Shanab was the third-in-command in Hamas, behind Abdulaziz Rantisi and Mahmud Zahar and in front of Ismail Haniya before his assassination in August 2003.

===Views===
Shanab represented Hamas's more moderate and pragmatic side, although he was subject to Yassin's leadership and committed to Hamas' ideology. Unlike Yassin, he supported a long-term ceasefire with Israel and a two-state solution.
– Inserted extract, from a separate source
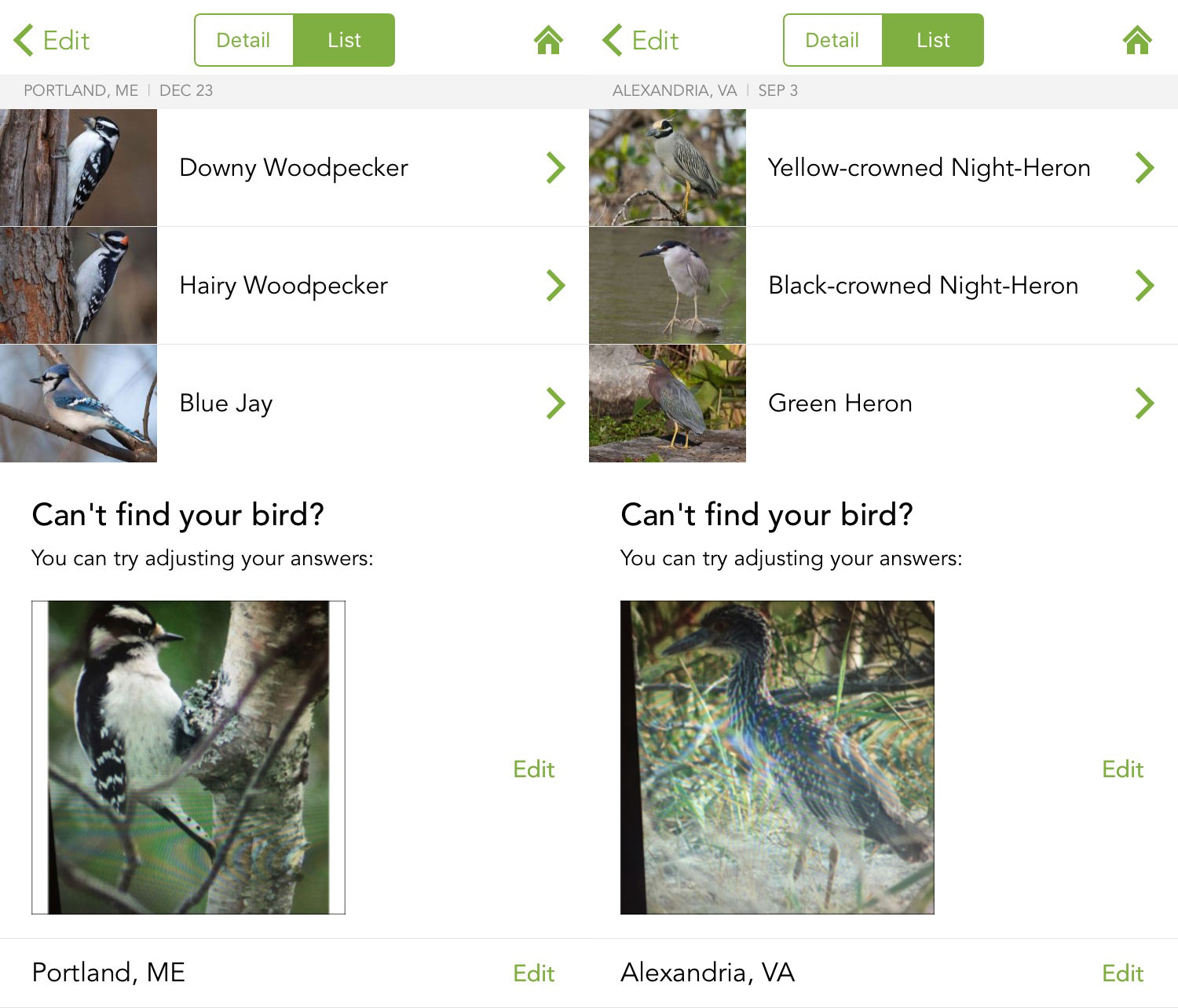Edit the heron photo answer
The image size is (1178, 1008).
coord(1123,769)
On the other hand, he argued that group decision-making is better than individual decision-making, even though the individual is right showing his readiness to comply with Hamas's decisions.
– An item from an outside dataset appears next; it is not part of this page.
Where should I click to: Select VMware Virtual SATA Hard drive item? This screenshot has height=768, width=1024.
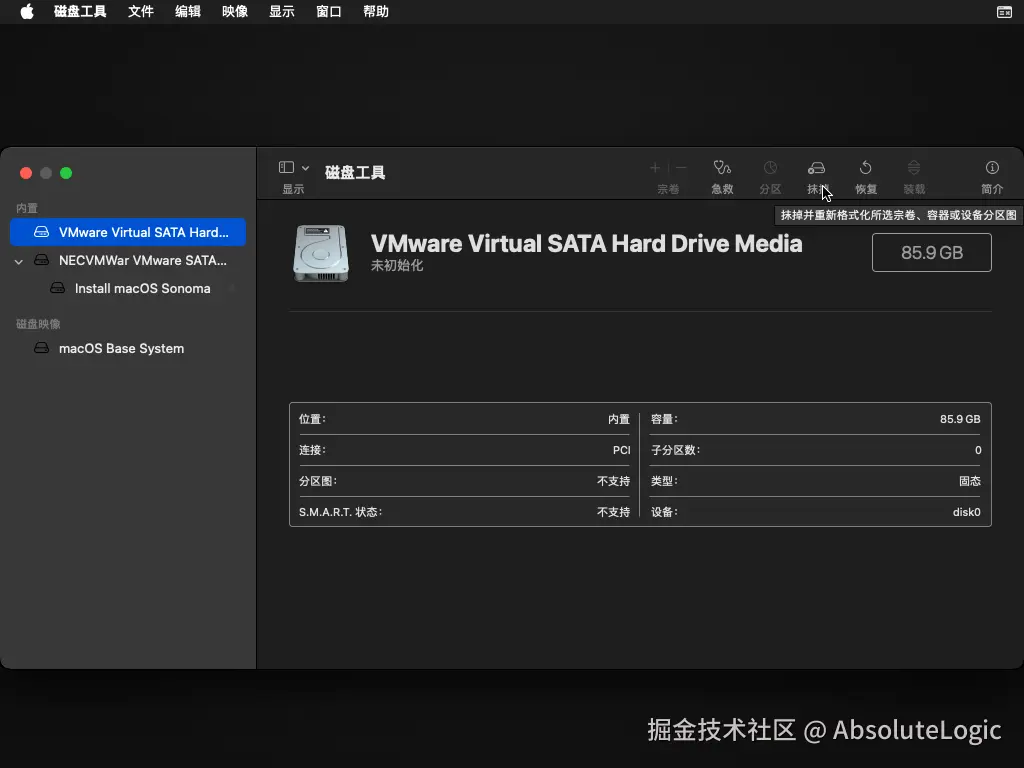[x=128, y=232]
Historian Rashid Khalidi characterized Abu Shanab as “a vocal opponent within Hamas of suicide bombings." Although he did not advocate for suicide bombing attacks, which he called a primitive weapon, he stated "But, it’s all we have and it’s less harmful than F-16s loaded with tons of explosives."

==Personal life==
Shanab was married and had nine children (five daughters and four sons). His eldest son, Hassan, studied computer engineering in the United States. His youngest son, Mesk, was two years old when Shanab was killed. As of 2012, his son Hamza (born 1984) headed the Palestinian Assembly for Supporting the Syrian Revolution, a nongovernmental organization.
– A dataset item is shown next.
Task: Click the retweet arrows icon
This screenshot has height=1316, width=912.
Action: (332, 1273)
Shanab lived in the community of Eshaikh Radhwan, north of Gaza City. He had good command of English.

==Assassination==
On 21 August 2003, Shanab and his two bodyguards were hit and killed by an Israeli helicopter missile strike while travelling by a car in Rimal neighborhood of Gaza City. In the attack, an Apache helicopter fired three or four missiles at the car. The assassination occurred in retaliation for the suicide bombing of a Jerusalem bus on 19 August 2003, killing twenty mostly orthodox Jews, including six children. The Israel Ministry of Foreign Affairs issued a statement after the assassination and described Shanab as a senior terrorist and Hamas operative.

===Consequences===
The major consequence of his assassination was that the three-month ceasefire that had been declared on 29 June 2003 was terminated by Hamas, Islamic Jihad and Al-Aqsa Martyrs Brigades two days after his assassination, on 23 August 2003. The other consequence was that Hamas continued its suicide attacks that had been stopped for a while. The assassination of Shanab and of the other Hamas leaders next year weakened the authority of Mahmoud Abbas who succeeded Yasser Arafat and of Palestinian Authority, but increased the popularity of Hamas.

===Funeral===
Nearly 100,000 people attended the funeral ceremony for Shanab held in Gaza City on 22 August 2003. Ahmed Yassin along with other top Hamas leaders participated in the ceremony in the Omari mosque.